A rowdy crowd of mile-high imbibers fired a barrage of angry messages in response to my column last week suggesting that airlines lose the liquor service.
They called me everything from a modern-day prohibitionist to a Nazi. Sober passengers, meanwhile, remained relatively quiet – and voted.
Of some 7,363 respondents to our Internet poll, 40 percent supported an outright ban on alcohol. One-third thought carriers should limit in-flight liquor service, while only 27 percent wanted to keep the cocktails coming.
I got some supportive e-mails, like this one from Dawson Springs, Ky.-based traveler Martha Thomas: “The statistics back the fact that people and liquor don’t always go well together,” she writes. “Keep the friendly skies friendly-no liquor please.”
Indeed, the pro-alcohol contingent was decidedly unfriendly.
“Ban, ban, ban,” complains Eric Crossley, a network analyst from Concord, Calif. (and one of the more well-mannered e-mailers, by the way). “Where is the logic in punishing 75 percent of flight takers because 25 percent are irresponsible? Alcohol doesn’t cause the problems; irresponsibility does.”
“Gimme a break!” says Robert Proctor of Hartford, Conn. “Banning alcohol on flights is another example of treating the symptom and ignoring the cause, which here is a breakdown in social order and personal respect. It penalizes the many travelers who want only to pass the miles in a relaxed and convivial setting.”
“Ban stupidity,” chimes in another angry reader.
Yet another suggests: “Simply ban Christopher Elliott from all flights.”
Fine by me. Like most readers of this column, I’d give anything to never set foot on a plane again. I hate to fly. But that’s about as likely to happen as a total alcohol ban on flights, so I’ll just dream on.
Some folks reacted to the horrific examples of in-flight hooliganism in last week’s column: an inebriated passenger brandishing a 3-inch blade; a trashed traveler trying to toss a flight attendant out of an emergency exit; and the guy who mistook a food cart for a toilet.
On a flight from Japan, Kevin Vance Carter of Vancouver, Wash., sat next to a professional heavyweight boxer who had fought the previous evening and “needed some wine” for his headache. Lots of wine, actually.
“Over the nine-hour flight, the attendants gave him 12 bottles of wine.
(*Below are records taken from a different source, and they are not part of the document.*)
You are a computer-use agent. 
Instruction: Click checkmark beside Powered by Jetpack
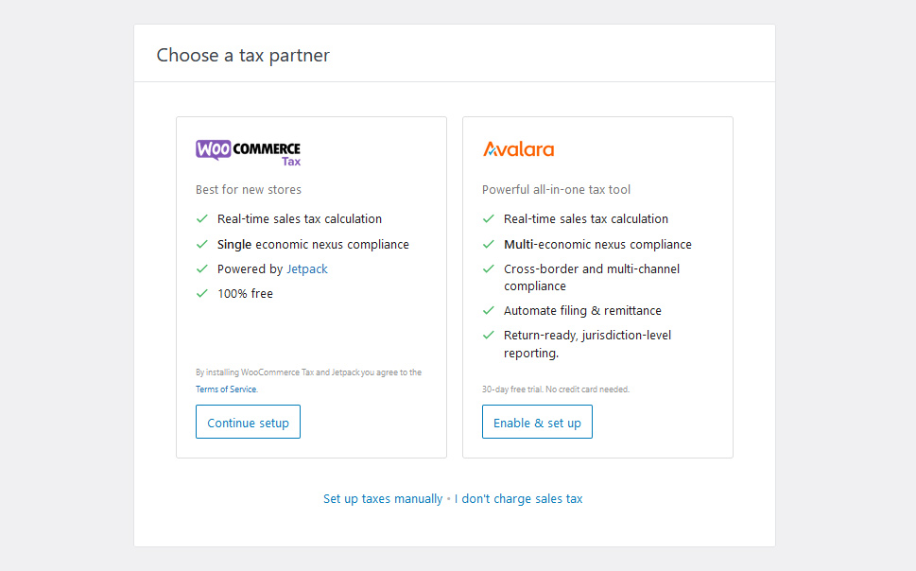201,268
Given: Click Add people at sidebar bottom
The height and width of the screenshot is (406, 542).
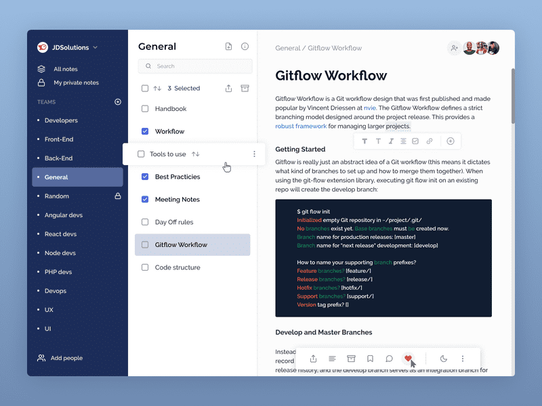Looking at the screenshot, I should tap(66, 358).
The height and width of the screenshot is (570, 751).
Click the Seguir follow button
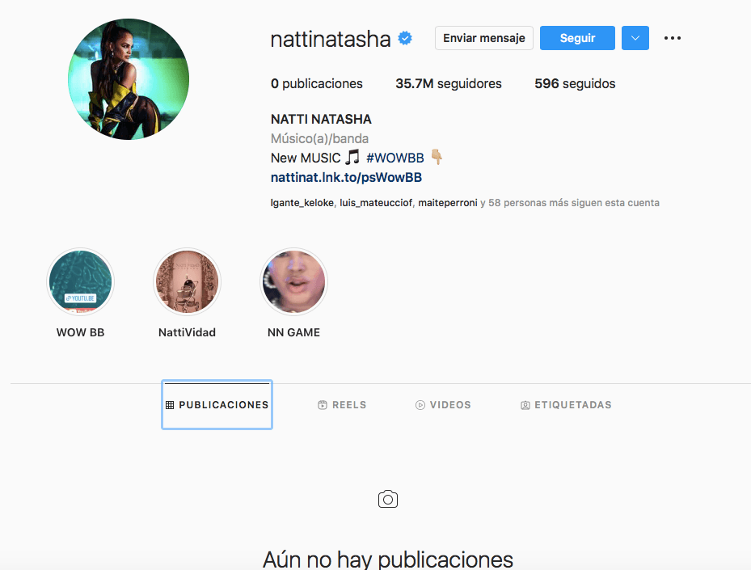point(577,38)
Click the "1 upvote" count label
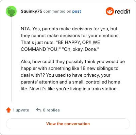This screenshot has height=135, width=136. 21,110
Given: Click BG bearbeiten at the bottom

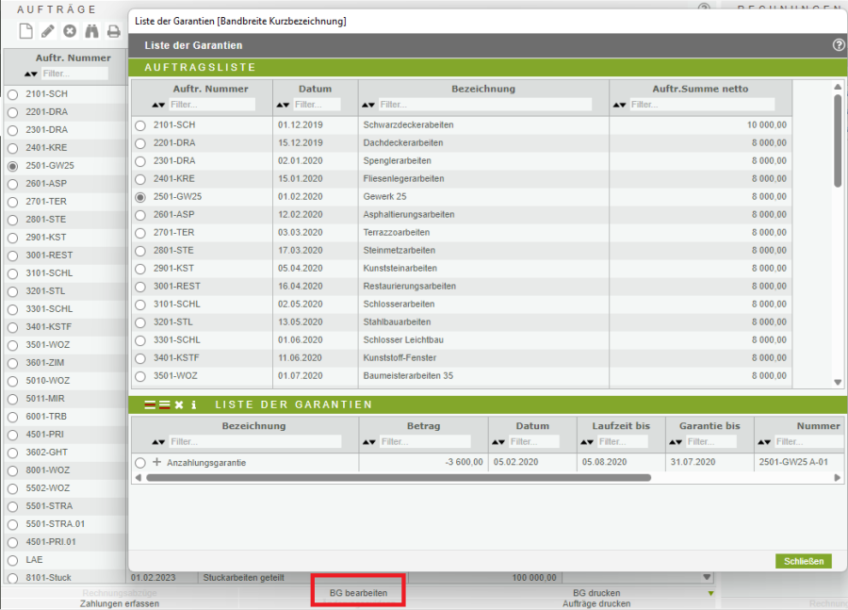Looking at the screenshot, I should point(358,593).
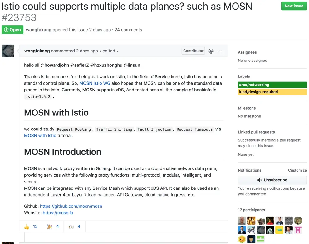Toggle the kind/design-required label

pos(272,92)
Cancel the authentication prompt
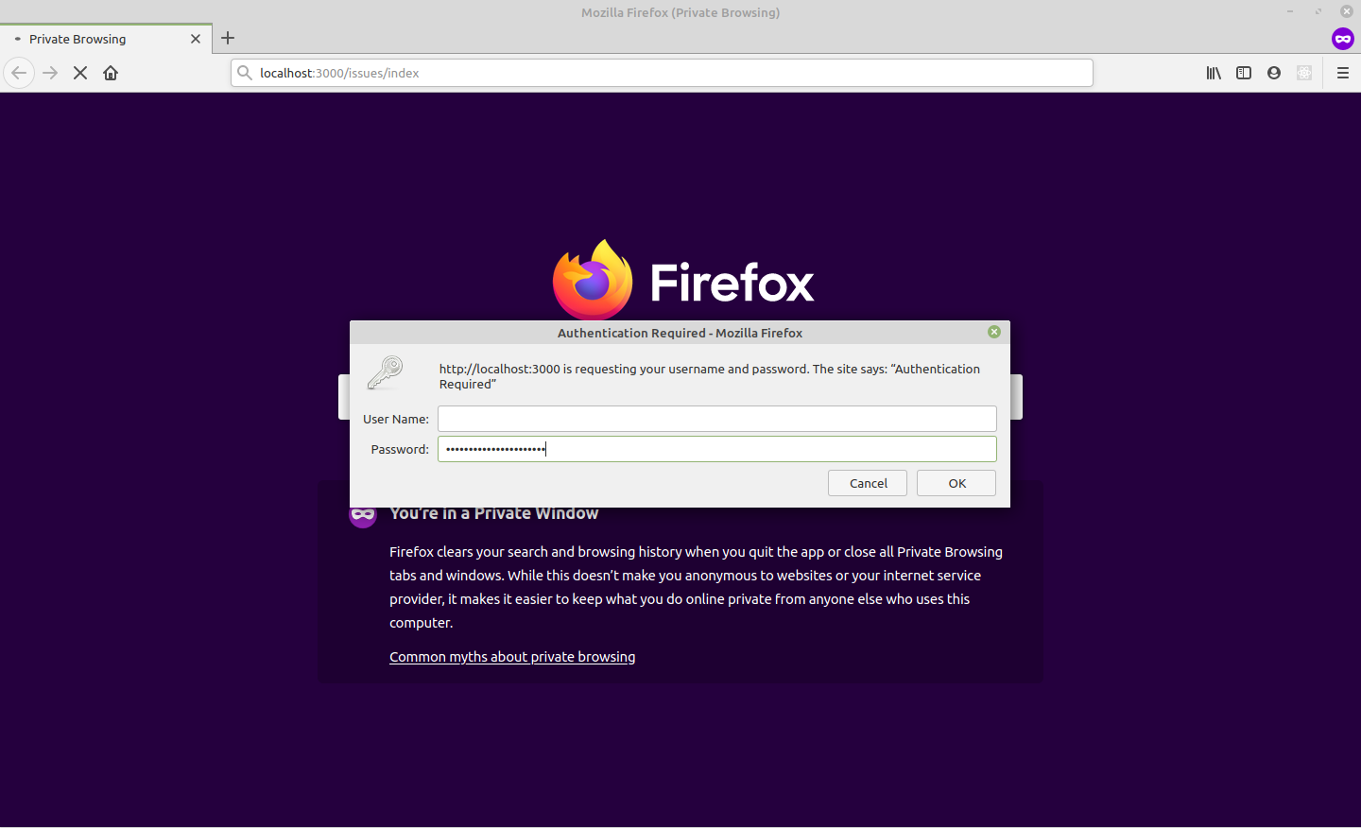The image size is (1361, 828). [x=867, y=483]
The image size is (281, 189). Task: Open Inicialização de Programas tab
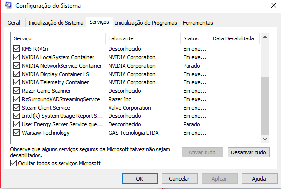click(x=146, y=23)
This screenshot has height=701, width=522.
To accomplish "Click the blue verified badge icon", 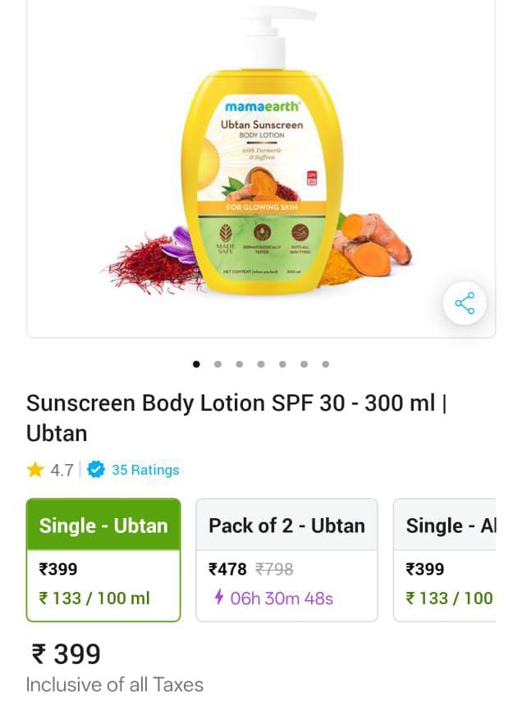I will (96, 470).
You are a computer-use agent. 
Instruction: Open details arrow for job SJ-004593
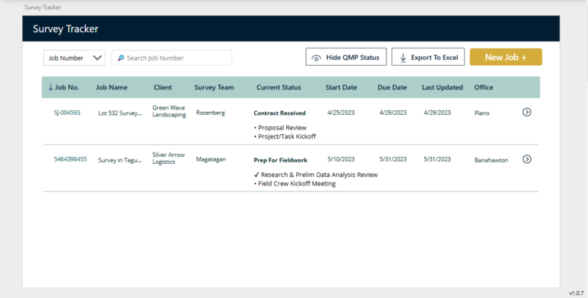tap(527, 112)
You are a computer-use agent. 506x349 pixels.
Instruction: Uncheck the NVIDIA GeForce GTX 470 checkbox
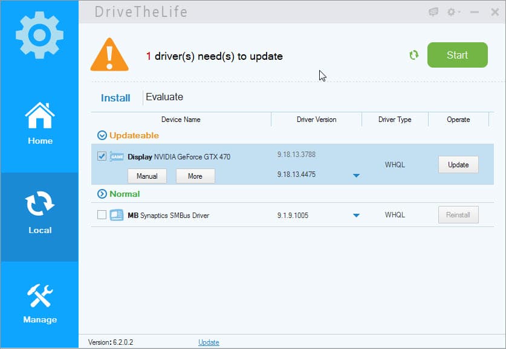[x=102, y=156]
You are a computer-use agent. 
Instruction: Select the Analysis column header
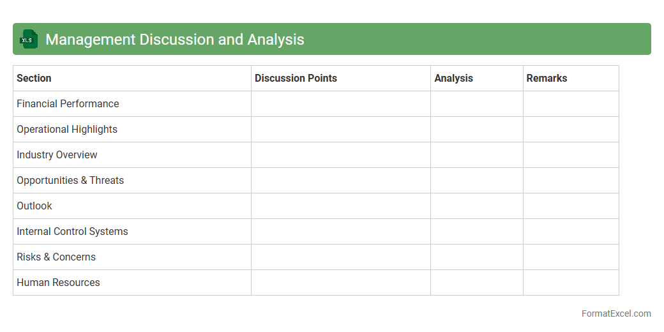coord(453,78)
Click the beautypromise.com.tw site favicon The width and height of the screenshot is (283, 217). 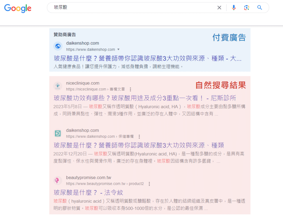coord(58,180)
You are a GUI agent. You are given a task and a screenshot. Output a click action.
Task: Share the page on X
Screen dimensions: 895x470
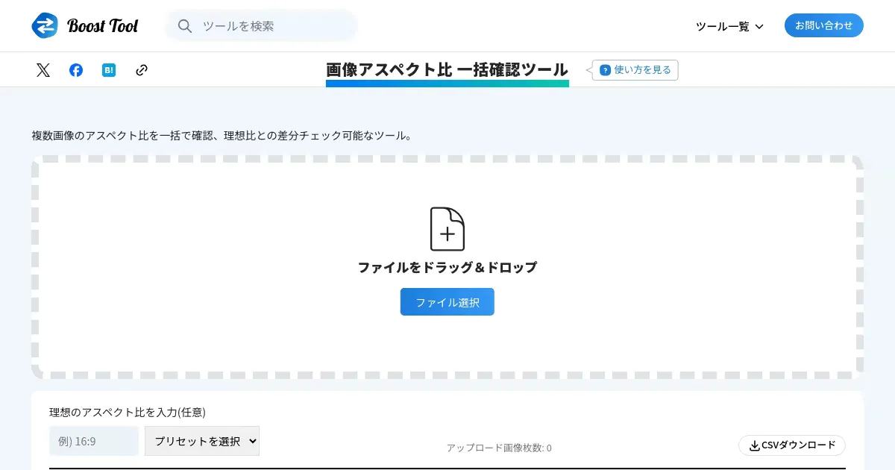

In the sixth hour of the flight, he became profane, ranting about police authority in his hometown,” Carter reports. “He was on the verge of physical violence. The flight attendants evaporated, leaving me to deal with the problem they created.”
Atlanta Web developer Wendy Darling also felt uncomfortable on a recent trip from London, when crew members kept offering her seatmate refills on wine.
“He drank not one, not two, not three, but seven-possibly even eight-glasses of wine,” she remembers. “After he had accepted his third drink, I expected that the flight attendants would stop offering it to him. In this case, there were no problems, but I could easily imagine someone with a different disposition being greatly affected by that amount of alcohol and causing a disturbance.”
Other readers reminded me that ridding the cabin of booze wouldn’t work because most passengers already board the plane intoxicated, having loaded up at the airport bar.
“Banning alcohol on flights will not help anything unless you also ban alcohol in airports,” writes Jeff Burnside of Alexandria, Va. “People oftentimes are drunk when they get on the plane.”
Brian Bunn, a systems analyst from Tucson, Ariz., agrees. “I would say these rowdy travelers did the majority of drinking in the airport terminal waiting for their flights. If you ask me, banning in-flight drinking is not the solution, but making airlines stick to their posted flight schedules is. This would minimize the time a frustrated traveler would have to potentially get into trouble.”
I can’t blame anyone for drinking in the airport, much less on a plane. As Ernst Borchert IV, an engineer from Rock Hill, S.C., points out, flying is rarely a pleasant experience these days. “I feel like a schoolkid on the bus when I fly,” he says.
No kidding: The food’s awful, the service stinks, the seats are squished together. If you’re a nervous flier, you’d probably feel better after a couple of drinks.
All good points. But, despite the persuasive e-mails, I stand by my original recommendation. Drinking and flying don’t go together. Making the cabin dry is a small sacrifice that has the potential for big rewards-fewer disruptions and altercations and, of course, healthier passengers.